| INPUT DATA |
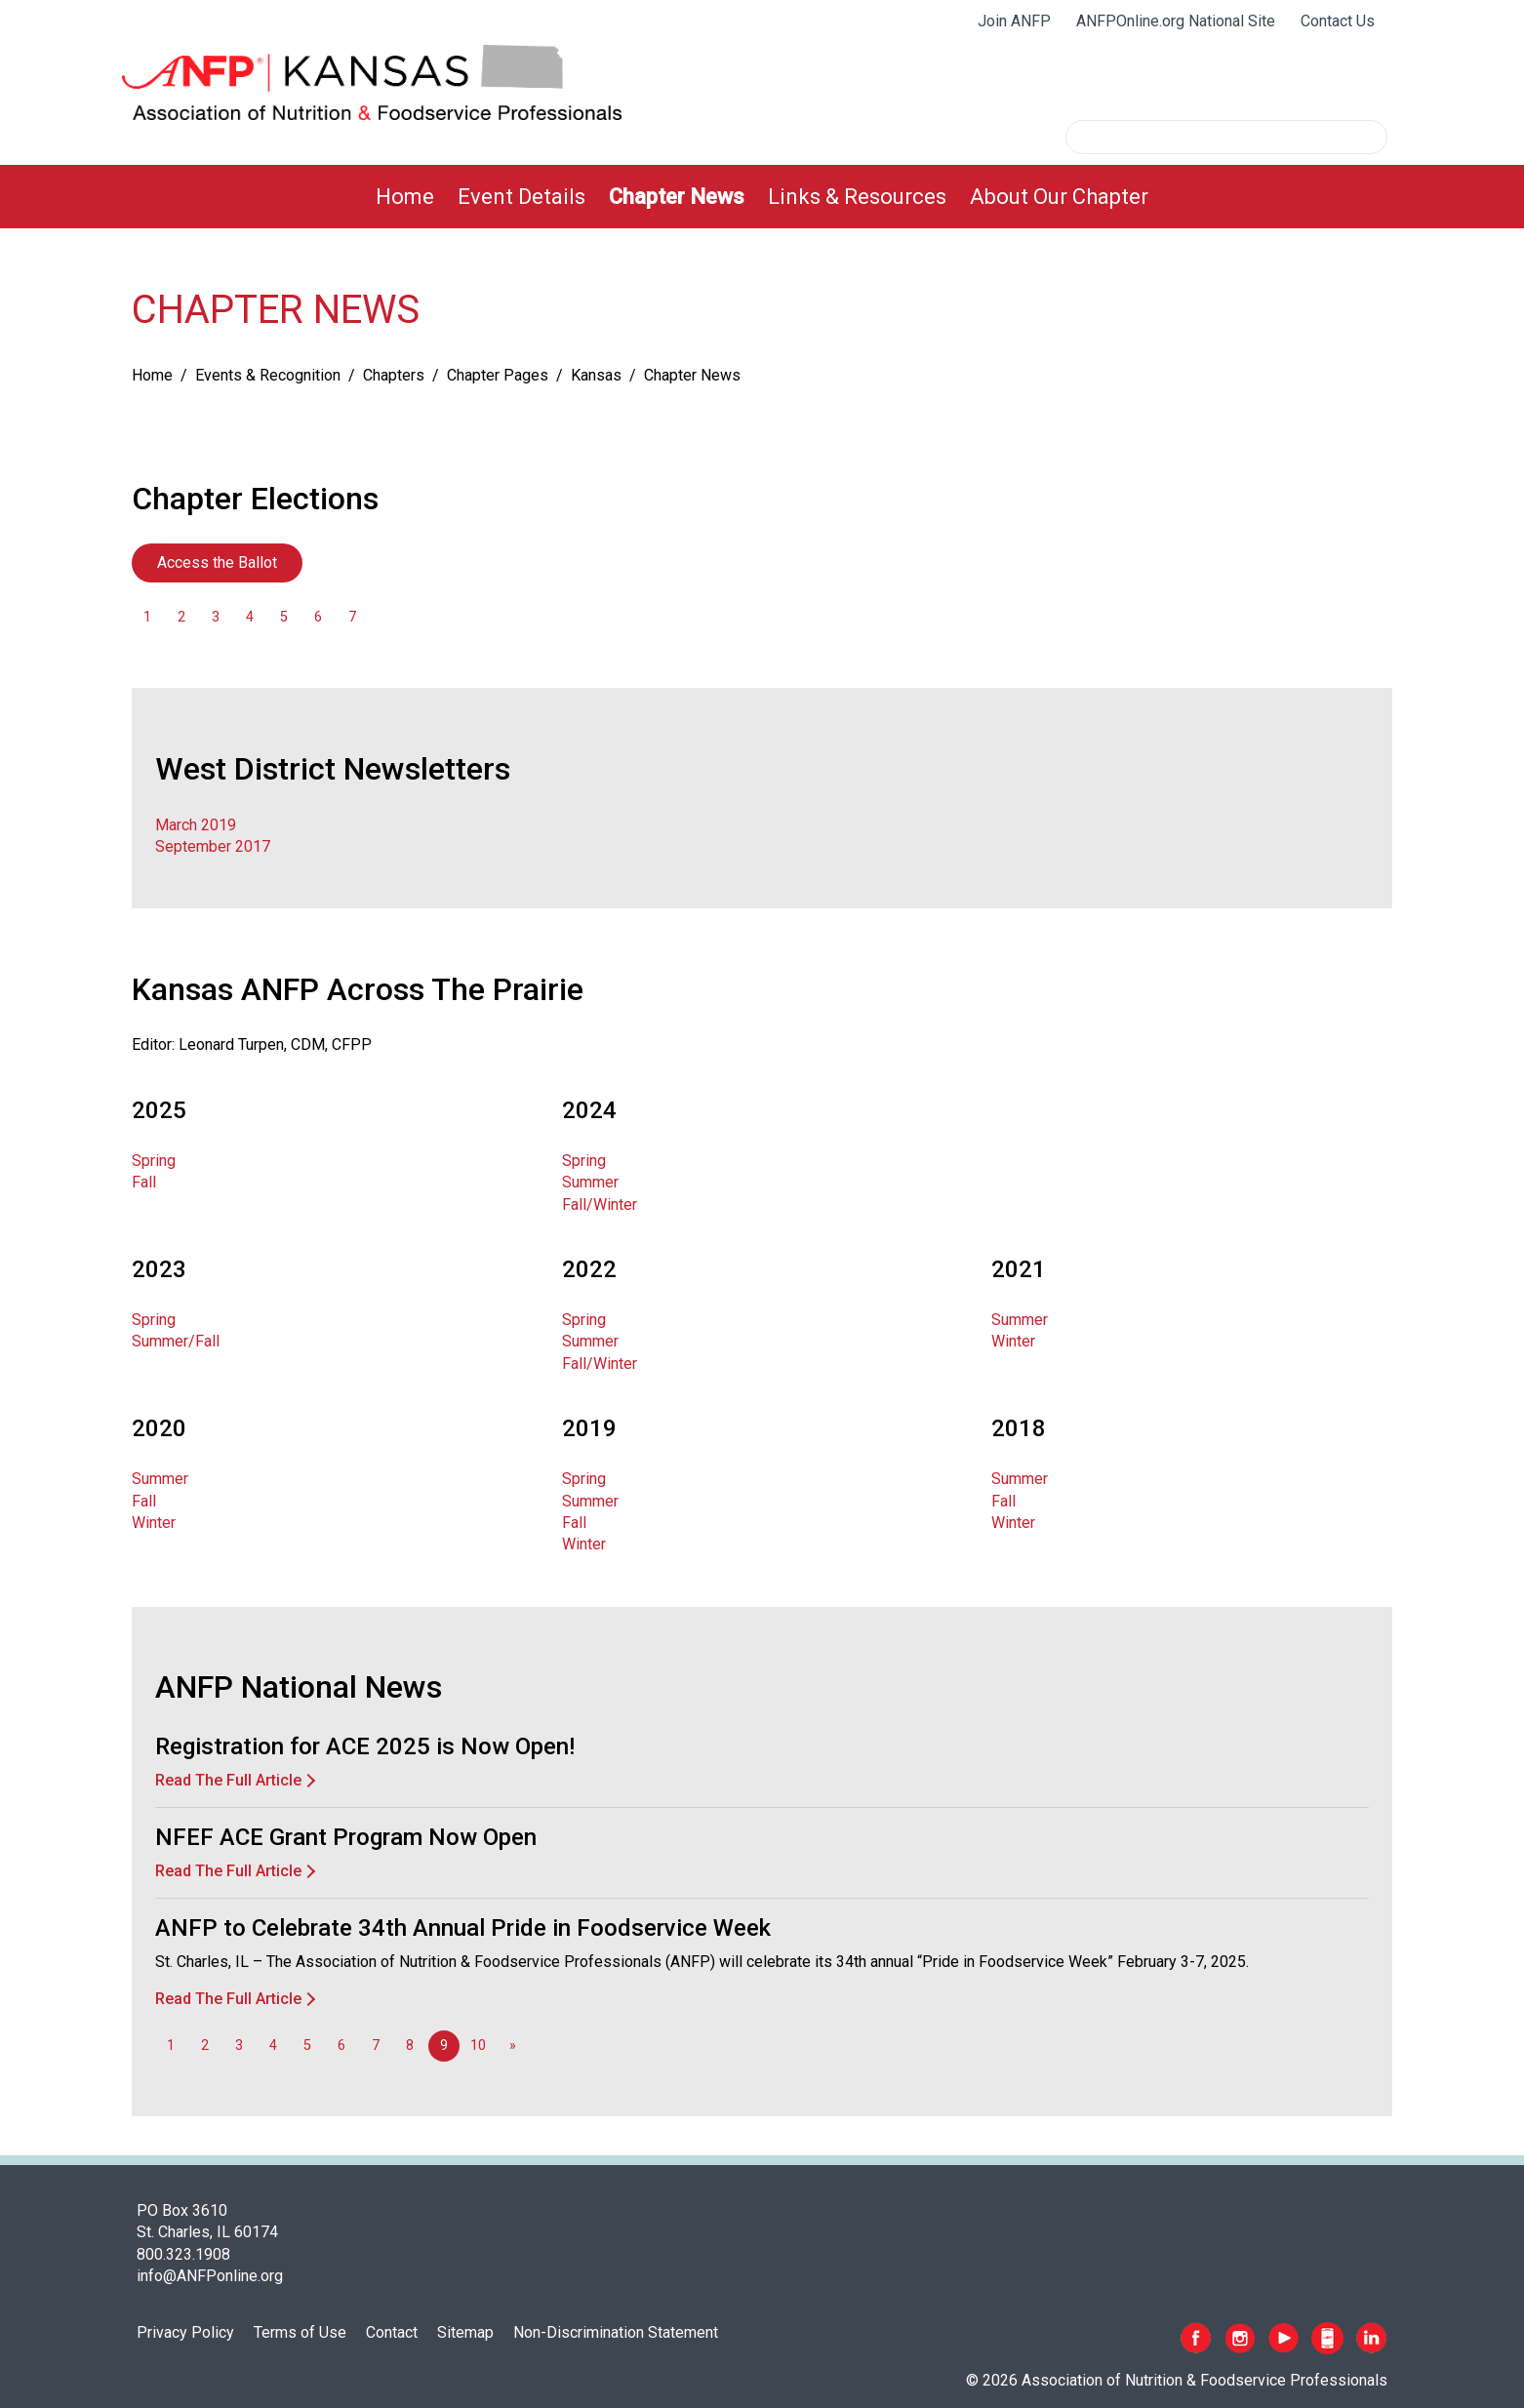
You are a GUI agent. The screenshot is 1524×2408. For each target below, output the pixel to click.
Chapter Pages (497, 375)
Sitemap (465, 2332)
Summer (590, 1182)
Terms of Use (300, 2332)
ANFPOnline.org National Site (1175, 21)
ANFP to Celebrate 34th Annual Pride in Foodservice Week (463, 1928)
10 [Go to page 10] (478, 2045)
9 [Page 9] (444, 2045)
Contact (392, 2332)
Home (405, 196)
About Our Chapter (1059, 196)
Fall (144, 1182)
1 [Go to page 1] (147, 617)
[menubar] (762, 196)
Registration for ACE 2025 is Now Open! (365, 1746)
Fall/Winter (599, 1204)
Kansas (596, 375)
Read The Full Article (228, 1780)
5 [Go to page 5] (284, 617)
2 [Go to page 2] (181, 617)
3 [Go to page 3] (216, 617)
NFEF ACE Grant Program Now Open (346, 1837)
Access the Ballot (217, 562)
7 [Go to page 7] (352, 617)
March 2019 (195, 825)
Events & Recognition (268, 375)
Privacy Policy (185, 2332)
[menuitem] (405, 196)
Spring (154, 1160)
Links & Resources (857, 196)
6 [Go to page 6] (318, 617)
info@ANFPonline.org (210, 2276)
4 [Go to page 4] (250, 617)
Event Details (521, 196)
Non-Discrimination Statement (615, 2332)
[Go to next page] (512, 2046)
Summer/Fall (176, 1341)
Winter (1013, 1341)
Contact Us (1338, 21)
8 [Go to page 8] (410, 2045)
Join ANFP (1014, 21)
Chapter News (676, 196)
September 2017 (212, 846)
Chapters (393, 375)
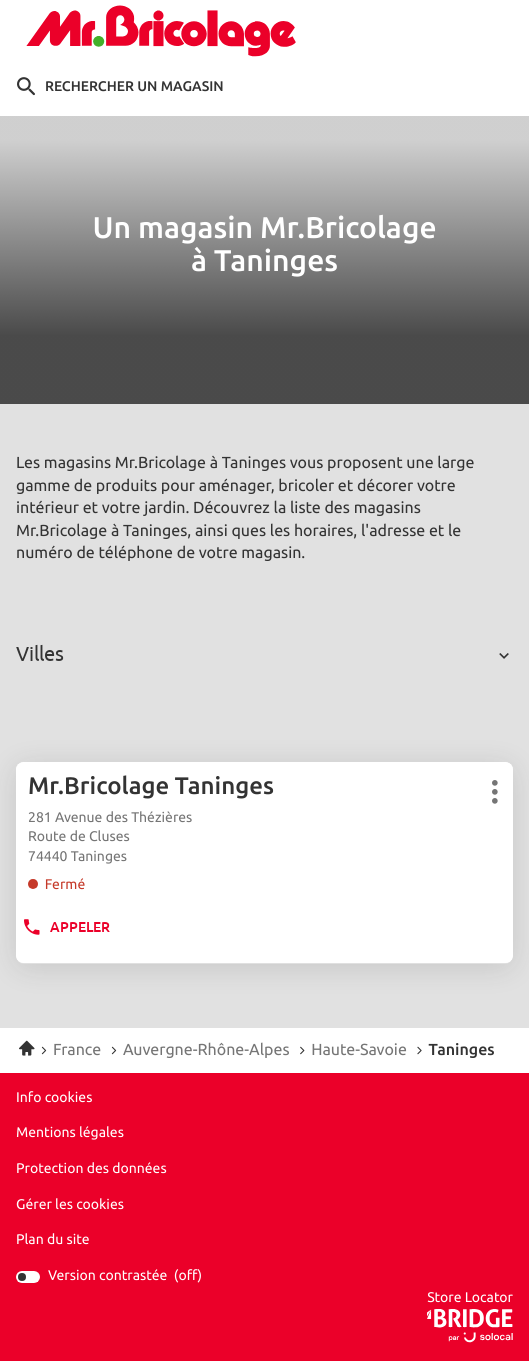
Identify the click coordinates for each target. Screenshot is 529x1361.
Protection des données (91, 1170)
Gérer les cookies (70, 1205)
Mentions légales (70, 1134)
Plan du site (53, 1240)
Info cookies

| TASK DIRECTIONS |
Please rename "Sitemap" to "Site Map" throughout the items above, keep everything else the same, and leave out the picture lines.

| TASK SOLUTION |
You are a GUI agent. The screenshot is 1524×2408. For each target below, output the pixel to click.
Chapter Pages (497, 375)
Site Map (465, 2332)
Summer (590, 1182)
Terms of Use (300, 2332)
ANFPOnline.org National Site (1175, 21)
ANFP to Celebrate 34th Annual Pride in Foodservice Week (463, 1928)
10 [Go to page 10] (478, 2045)
9 [Page 9] (444, 2045)
Contact (392, 2332)
Home (405, 196)
About Our Chapter (1059, 196)
Fall (144, 1182)
1 [Go to page 1] (147, 617)
[menubar] (762, 196)
Registration for ACE 2025 is Now Open! (365, 1746)
Fall/Winter (599, 1204)
Kansas (596, 375)
Read The Full Article (228, 1780)
5 [Go to page 5] (284, 617)
2 [Go to page 2] (181, 617)
3 [Go to page 3] (216, 617)
NFEF ACE Grant Program Now Open (346, 1837)
Access the Ballot (217, 562)
7 [Go to page 7] (352, 617)
March 2019 (195, 825)
Events & Recognition (268, 375)
Privacy Policy (185, 2332)
[menuitem] (405, 196)
Spring (154, 1160)
Links & Resources (857, 196)
6 [Go to page 6] (318, 617)
info@ANFPonline.org (210, 2276)
4 [Go to page 4] (250, 617)
Event Details (521, 196)
Non-Discrimination Statement (615, 2332)
[Go to next page] (512, 2046)
Summer/Fall (176, 1341)
Winter (1013, 1341)
Contact Us (1338, 21)
8 [Go to page 8] (410, 2045)
Join ANFP (1014, 21)
Chapter News (676, 196)
September 2017 (212, 846)
Chapters (393, 375)
Identify the click coordinates for each target. Screenshot is 529x1361.
Protection des données (91, 1170)
Gérer les cookies (70, 1205)
Mentions légales (70, 1134)
Plan du site (53, 1240)
Info cookies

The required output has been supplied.